Yes, this evaluation tool is developed by us.
Its primary purpose is to assist users who need to parse PDFs in selecting the most suitable product for their specific scenarios.
During our interactions with users, we’ve discovered that their needs are highly diverse and vary greatly depending on the focus: annual reports, financial statements, academic papers, policy documents, internal company files, textbooks, exam papers, formulas, and so on.
Although all parsing products aim to become “all-rounders,” it’s a normal part of the development process that their capabilities differ at this stage.
Therefore, we are providing this evaluation tool to help save time and effort in the “selection” and “testing” processes, allowing users to better focus on their business scenarios.
The evaluation criteria are divided into five dimensions, focusing on quantitative evaluation of tables, paragraphs, headings, reading order, and formulas.
Let me briefly introduce how to use this evaluation tool.
Without further ado, here’s the access link:
https://github.com/intsig/markdown_tester
It’s very easy to use and supports uploading any sample you want to test.
First, run install.sh to install the necessary packages:
./install.sh
Place the samples to be evaluated in the following manner:
dataset/├── pred/│ ├── gpt-4o/│ ├── vendor_A/│ ├── vendor_B/│ ├── ...├── gt/
Run the following command
Here’s how to use the command:
python run_test.py --ped_path path_to_pred_md --gt_path path_to_gt_md
path_to_pred_md: The folder containing the prediction files
path_to_gt_md: The folder containing the ground truth files
Let's use a test case to demonstrate the usage. The output results are as follows:
"Table" data results:
And a visual "radar chart":
Whether you are an expert in document processing or someone who needs to use document parsing tools, this tool can assist you in quickly and efficiently evaluating the capabilities of various parsing products in your business scenario.
Let me explain why we decided to make this “Swiss Army knife” tool, originally intended for internal use, publicly available.
Recently, we have received increasing requests for evaluation tools. Our users and industry colleagues have found the process of evaluating parsing products quite challenging: testing results are either end-to-end or visually assessed. The former is difficult to pinpoint parsing performance, while the latter is time-consuming and only observes a small subset of samples.
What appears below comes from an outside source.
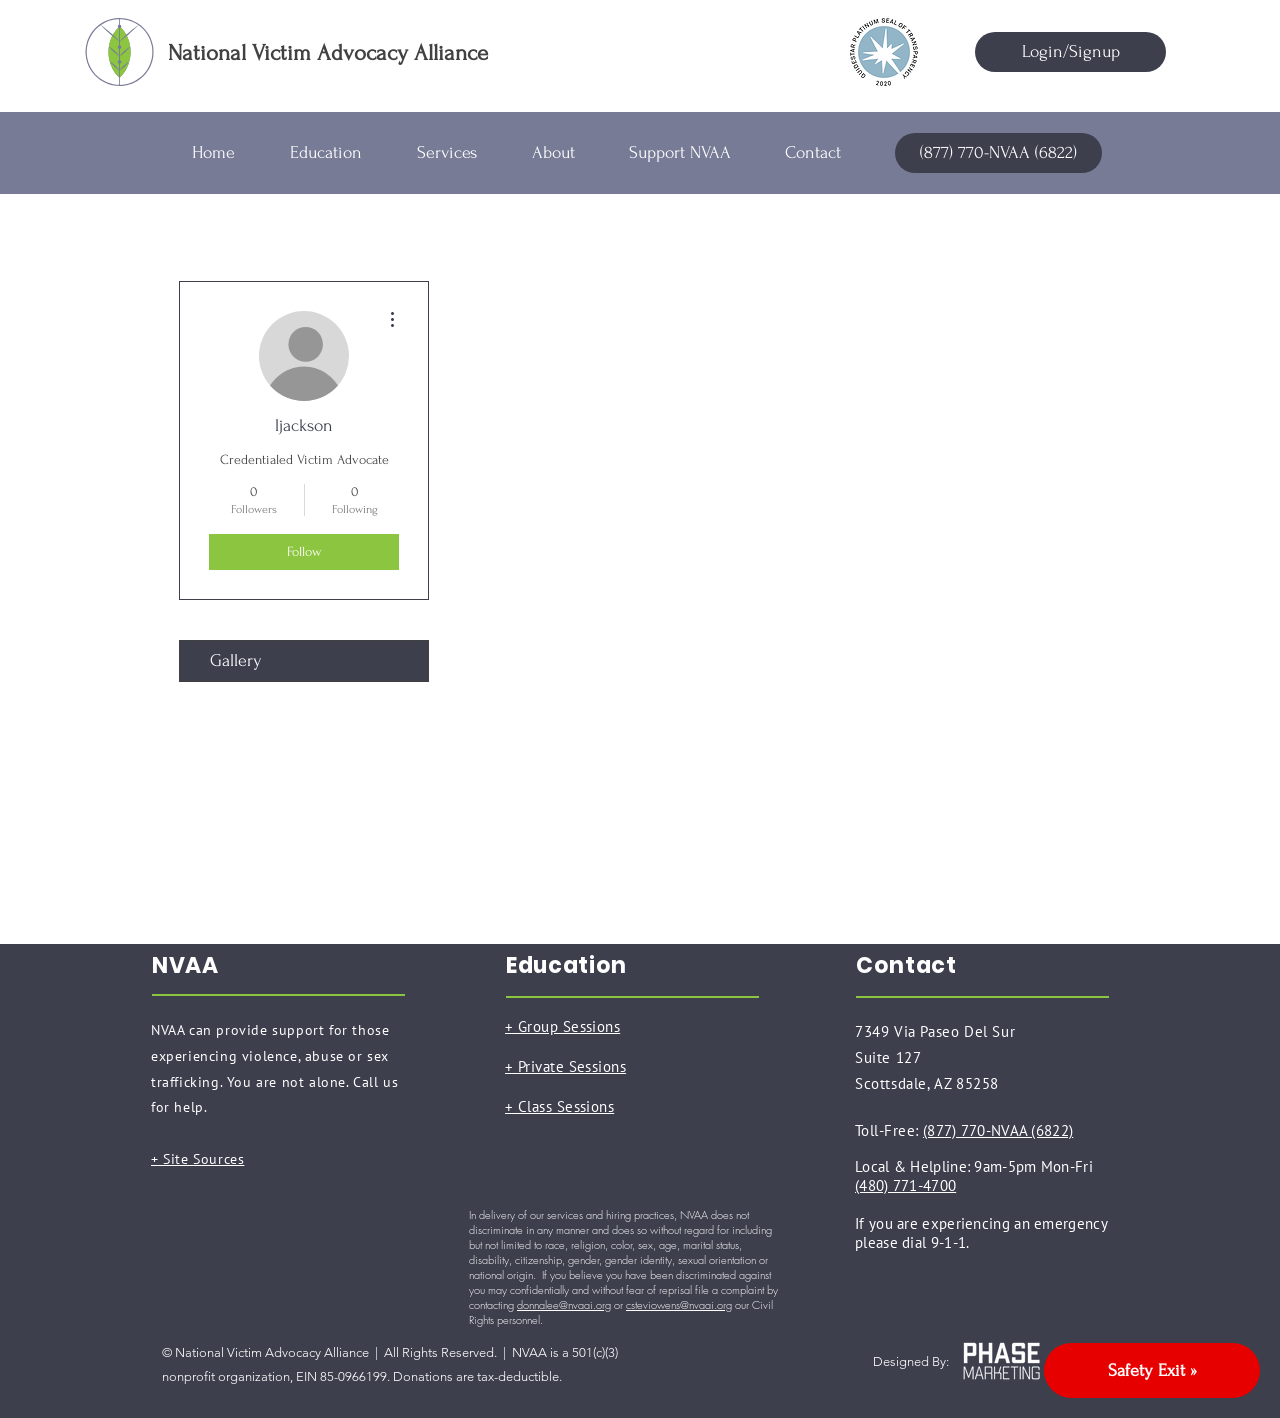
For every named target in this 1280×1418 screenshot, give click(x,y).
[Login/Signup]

One of our clients, who primarily uses LLM-powered QA bots, previously compared parsing products by randomly testing QA effectiveness and manually cross-referencing documents to infer parsing capabilities. Aside from the labor intensity of such evaluations, it is scientifically random and inaccurate.
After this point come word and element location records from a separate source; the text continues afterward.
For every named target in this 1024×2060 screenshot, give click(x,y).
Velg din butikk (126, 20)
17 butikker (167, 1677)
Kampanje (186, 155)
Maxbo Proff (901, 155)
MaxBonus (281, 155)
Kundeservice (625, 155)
After using the testing tool we shared, our clients no longer need to rely on "visual observation" of parsing results.
The challenges in evaluation today stem from the evolving needs and product forms driven by advancements in large language models. For instance, traditional OCR technology might only output the position and value of each cell when handling tables. However, when using large models for QA, what we need is the data content within the table, and the clearer the data, the higher the quality of the answers. Thus, we prefer to present this data in comma-separated or Markdown formats.
In addition to tables, issues like headings, text paragraphs, and single-column versus double-column formatting also face similar challenges. This means that the methods previously used to evaluate OCR effectiveness might not be applicable in the context of large models and RAG.
So, how do we compare the performance of different document parsing products in business scenarios? How much improvement do product updates actually bring to real-world usage?
Our goal in making the evaluation tool public is to make these questions open and transparent. Thus, during the design and optimization of this tool, we focused on the following elements:
- Defining the main goals and key metrics for evaluation
- Selecting evaluation metrics that accurately reflect performance
- Reducing unnecessary complexity
- Ensuring adherence to industry standards and best practices
- Making evaluation results easy to interpret and understand
- Maintaining transparency in the evaluation process
We hope our evaluation tool will help solve the challenges of assessing the products you need. Going forward, we will continue to “sharpen the knife,” expanding the evaluation dimensions and vendors to make this tool even more useful.